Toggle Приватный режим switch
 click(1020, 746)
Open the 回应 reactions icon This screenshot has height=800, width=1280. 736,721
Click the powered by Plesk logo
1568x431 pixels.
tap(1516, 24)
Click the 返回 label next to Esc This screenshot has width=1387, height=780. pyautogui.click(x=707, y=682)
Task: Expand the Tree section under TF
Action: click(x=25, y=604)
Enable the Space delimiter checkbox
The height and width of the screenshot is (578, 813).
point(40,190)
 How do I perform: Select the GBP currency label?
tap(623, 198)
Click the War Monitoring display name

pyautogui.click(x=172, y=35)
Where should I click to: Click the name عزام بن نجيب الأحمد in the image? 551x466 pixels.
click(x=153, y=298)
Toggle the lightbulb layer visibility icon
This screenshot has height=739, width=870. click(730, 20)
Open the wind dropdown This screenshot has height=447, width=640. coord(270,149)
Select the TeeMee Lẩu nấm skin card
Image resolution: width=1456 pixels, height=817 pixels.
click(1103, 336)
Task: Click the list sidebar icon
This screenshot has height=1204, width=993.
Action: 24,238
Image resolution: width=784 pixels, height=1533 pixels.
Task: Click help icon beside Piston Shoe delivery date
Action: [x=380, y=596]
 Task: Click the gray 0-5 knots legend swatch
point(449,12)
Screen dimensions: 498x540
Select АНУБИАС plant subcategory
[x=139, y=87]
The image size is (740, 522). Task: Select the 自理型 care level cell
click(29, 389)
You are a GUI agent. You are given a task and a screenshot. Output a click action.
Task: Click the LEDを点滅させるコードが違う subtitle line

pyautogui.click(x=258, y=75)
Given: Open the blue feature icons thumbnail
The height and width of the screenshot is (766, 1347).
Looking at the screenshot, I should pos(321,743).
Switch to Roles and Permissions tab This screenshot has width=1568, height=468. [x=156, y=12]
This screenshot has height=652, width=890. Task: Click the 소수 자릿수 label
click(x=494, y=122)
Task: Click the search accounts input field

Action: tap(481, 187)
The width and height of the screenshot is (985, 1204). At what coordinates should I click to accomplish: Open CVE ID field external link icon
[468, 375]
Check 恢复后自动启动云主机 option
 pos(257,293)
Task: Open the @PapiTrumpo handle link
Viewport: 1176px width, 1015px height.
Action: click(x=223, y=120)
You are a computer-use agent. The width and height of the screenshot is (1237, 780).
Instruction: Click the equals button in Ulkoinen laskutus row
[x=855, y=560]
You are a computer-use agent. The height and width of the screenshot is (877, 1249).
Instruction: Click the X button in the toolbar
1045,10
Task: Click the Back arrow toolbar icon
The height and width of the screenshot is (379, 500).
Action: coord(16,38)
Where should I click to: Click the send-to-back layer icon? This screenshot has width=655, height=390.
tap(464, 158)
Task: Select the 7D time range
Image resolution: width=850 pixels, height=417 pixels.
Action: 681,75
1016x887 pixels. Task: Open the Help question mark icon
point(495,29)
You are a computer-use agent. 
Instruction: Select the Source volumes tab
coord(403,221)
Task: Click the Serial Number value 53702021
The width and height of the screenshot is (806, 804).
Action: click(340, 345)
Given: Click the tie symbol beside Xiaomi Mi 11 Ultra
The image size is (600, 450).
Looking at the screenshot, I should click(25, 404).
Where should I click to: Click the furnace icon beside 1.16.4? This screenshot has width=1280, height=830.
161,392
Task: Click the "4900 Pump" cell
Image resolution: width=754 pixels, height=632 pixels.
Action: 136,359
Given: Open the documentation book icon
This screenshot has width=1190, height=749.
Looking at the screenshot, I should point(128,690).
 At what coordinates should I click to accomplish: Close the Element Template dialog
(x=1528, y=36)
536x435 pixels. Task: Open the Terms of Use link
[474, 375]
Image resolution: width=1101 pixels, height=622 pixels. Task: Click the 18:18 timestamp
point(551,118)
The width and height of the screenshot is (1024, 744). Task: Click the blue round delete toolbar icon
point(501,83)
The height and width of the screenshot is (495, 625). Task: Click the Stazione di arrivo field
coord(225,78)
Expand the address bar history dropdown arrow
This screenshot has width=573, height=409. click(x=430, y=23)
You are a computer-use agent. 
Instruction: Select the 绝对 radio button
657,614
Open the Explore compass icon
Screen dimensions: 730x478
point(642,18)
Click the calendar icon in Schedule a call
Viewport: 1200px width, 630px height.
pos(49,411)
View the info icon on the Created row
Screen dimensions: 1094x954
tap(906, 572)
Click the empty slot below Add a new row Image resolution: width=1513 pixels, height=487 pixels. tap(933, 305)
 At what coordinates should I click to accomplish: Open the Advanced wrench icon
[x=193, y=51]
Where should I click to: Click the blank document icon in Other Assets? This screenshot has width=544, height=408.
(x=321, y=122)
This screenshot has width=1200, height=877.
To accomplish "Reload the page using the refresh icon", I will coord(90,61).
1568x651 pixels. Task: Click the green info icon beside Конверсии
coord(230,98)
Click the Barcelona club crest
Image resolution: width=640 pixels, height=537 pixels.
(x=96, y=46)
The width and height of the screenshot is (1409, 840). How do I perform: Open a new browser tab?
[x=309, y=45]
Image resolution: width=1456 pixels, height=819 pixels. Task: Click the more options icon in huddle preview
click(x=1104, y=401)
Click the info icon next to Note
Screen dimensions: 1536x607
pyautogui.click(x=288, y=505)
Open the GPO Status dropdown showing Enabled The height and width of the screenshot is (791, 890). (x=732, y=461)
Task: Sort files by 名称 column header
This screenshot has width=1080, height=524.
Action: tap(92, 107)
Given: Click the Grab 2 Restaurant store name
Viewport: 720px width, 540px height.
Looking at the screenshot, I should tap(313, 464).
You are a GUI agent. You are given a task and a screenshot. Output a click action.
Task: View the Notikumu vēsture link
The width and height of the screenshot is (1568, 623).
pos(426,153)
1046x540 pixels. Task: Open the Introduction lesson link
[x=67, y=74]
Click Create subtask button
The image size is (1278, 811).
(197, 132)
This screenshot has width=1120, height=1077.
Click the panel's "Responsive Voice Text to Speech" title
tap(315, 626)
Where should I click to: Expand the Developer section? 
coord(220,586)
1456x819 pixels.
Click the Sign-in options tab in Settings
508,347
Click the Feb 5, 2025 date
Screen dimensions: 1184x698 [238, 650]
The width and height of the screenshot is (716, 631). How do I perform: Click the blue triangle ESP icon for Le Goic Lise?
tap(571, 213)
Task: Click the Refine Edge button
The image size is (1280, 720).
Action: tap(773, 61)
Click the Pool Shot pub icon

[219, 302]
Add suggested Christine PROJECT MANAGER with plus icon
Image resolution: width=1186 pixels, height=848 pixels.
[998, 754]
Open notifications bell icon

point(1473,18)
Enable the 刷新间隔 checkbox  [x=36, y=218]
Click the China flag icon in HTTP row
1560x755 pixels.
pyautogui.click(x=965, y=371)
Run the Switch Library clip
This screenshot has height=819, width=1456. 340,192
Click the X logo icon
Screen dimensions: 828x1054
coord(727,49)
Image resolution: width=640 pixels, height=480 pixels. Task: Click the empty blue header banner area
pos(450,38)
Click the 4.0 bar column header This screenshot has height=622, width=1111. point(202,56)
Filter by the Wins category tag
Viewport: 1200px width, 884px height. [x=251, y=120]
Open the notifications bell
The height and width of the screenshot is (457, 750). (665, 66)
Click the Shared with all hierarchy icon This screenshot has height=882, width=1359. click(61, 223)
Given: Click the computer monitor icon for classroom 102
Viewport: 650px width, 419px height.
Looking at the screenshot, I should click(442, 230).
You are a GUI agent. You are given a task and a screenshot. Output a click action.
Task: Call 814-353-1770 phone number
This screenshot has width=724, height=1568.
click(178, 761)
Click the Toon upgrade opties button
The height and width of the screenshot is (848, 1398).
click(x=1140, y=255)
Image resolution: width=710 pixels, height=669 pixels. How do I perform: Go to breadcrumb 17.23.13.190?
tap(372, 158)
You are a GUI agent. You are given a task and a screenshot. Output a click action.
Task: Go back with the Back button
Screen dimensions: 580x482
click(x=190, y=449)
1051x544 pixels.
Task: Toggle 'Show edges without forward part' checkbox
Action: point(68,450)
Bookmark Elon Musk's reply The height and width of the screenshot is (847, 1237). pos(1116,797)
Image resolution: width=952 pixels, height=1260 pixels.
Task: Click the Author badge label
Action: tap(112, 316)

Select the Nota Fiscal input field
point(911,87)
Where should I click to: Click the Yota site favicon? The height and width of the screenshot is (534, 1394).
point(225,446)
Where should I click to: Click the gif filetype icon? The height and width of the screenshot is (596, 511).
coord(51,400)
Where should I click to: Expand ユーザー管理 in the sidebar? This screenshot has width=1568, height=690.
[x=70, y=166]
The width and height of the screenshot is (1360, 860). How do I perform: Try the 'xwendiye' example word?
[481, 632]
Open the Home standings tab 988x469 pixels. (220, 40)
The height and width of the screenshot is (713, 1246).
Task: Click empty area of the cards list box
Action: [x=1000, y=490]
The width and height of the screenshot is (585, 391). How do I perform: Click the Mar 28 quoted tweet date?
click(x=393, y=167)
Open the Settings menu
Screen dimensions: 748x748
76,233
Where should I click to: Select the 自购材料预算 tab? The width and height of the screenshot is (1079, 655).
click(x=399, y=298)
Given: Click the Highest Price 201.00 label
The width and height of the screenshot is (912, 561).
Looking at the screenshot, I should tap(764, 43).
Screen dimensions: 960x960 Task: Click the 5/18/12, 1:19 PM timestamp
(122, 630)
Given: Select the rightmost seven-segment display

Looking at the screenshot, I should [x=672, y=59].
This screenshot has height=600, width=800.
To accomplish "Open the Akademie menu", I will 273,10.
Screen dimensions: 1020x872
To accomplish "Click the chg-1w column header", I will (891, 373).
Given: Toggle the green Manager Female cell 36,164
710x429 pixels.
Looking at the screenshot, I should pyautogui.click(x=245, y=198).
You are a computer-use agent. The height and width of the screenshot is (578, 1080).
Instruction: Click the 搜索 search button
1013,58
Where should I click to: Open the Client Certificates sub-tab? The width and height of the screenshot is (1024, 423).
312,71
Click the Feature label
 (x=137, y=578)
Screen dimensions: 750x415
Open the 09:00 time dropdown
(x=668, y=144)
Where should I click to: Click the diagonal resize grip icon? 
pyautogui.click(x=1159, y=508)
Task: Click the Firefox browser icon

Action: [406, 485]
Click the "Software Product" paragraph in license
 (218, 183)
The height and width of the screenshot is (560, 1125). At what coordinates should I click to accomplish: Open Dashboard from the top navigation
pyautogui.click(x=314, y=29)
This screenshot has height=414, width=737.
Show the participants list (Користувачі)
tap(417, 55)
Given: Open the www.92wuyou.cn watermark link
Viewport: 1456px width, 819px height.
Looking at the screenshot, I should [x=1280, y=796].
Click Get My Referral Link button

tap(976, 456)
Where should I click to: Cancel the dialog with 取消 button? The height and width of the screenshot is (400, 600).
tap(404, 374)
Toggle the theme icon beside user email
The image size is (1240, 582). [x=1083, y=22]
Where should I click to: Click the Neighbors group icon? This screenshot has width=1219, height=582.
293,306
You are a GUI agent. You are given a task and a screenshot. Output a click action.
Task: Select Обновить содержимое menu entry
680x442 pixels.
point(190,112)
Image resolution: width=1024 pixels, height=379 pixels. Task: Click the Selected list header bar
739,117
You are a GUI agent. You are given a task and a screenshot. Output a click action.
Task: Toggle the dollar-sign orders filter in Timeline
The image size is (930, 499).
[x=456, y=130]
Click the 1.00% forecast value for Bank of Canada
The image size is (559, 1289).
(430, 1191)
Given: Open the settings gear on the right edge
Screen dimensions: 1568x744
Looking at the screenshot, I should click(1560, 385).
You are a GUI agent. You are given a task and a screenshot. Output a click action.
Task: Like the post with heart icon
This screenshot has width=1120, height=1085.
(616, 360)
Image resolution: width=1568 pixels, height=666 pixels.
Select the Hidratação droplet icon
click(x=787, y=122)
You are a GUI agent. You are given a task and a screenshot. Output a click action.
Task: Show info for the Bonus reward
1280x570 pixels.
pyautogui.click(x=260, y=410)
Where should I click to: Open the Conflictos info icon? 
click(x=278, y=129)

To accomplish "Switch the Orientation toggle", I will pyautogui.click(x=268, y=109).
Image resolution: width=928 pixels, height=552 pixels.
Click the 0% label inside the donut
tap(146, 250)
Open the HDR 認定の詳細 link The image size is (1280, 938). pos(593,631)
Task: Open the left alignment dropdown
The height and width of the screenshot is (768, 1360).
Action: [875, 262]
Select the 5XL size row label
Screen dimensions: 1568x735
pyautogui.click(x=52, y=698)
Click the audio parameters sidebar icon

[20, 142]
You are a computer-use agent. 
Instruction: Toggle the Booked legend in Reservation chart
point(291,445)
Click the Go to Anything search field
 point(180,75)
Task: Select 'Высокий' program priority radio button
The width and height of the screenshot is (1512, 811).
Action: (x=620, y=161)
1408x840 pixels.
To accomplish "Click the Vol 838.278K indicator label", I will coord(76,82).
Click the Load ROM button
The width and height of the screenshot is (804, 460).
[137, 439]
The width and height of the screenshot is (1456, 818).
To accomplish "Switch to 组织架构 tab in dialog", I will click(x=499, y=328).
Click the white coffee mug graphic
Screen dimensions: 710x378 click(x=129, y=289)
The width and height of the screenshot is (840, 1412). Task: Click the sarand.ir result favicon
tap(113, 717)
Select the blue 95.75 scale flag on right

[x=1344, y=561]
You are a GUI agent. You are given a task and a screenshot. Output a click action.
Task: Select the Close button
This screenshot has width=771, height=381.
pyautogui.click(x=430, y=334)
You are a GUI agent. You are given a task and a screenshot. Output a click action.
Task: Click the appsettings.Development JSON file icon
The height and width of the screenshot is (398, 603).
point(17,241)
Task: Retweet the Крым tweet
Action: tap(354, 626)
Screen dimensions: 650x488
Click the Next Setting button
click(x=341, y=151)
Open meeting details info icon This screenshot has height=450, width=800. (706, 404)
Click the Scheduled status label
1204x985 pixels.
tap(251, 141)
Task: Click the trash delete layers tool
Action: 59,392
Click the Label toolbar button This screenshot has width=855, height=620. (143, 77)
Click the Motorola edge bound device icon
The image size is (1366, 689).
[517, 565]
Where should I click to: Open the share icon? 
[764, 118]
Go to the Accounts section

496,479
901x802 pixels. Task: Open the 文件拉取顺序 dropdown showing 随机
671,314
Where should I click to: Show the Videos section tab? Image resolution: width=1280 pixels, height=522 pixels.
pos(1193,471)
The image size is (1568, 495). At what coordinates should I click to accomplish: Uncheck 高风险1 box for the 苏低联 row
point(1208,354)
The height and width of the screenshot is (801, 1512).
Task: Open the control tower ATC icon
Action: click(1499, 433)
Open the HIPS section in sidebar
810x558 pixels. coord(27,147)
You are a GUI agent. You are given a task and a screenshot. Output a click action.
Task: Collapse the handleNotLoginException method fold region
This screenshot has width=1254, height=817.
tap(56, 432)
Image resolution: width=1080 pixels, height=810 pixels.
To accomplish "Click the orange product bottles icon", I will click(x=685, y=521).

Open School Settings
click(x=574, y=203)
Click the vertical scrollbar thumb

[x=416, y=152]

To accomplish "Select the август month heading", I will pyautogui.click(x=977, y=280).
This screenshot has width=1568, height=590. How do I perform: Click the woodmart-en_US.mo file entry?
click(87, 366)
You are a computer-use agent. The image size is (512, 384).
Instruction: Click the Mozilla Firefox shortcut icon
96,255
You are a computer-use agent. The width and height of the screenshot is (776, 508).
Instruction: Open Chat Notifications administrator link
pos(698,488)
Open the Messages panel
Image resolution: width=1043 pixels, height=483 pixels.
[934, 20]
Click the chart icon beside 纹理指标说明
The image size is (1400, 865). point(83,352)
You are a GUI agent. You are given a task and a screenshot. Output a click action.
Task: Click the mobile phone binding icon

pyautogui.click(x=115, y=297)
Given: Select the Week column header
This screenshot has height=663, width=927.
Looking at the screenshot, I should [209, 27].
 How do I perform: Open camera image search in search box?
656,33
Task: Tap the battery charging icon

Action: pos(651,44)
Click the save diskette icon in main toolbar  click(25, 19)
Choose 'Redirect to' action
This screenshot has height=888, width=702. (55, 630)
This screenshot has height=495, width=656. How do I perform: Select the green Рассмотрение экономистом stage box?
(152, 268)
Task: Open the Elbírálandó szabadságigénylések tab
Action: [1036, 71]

* Prompt *
Using the records above, copy word for word the line with "Click the panel's", the line with "Task: Click the Refine Edge button", and every line between them.

* Exercise answer *
Click the panel's "Responsive Voice Text to Speech" title
tap(315, 626)
Where should I click to: Expand the Developer section? 
coord(220,586)
1456x819 pixels.
Click the Sign-in options tab in Settings
508,347
Click the Feb 5, 2025 date
Screen dimensions: 1184x698 [238, 650]
The width and height of the screenshot is (716, 631). How do I perform: Click the blue triangle ESP icon for Le Goic Lise?
tap(571, 213)
Task: Click the Refine Edge button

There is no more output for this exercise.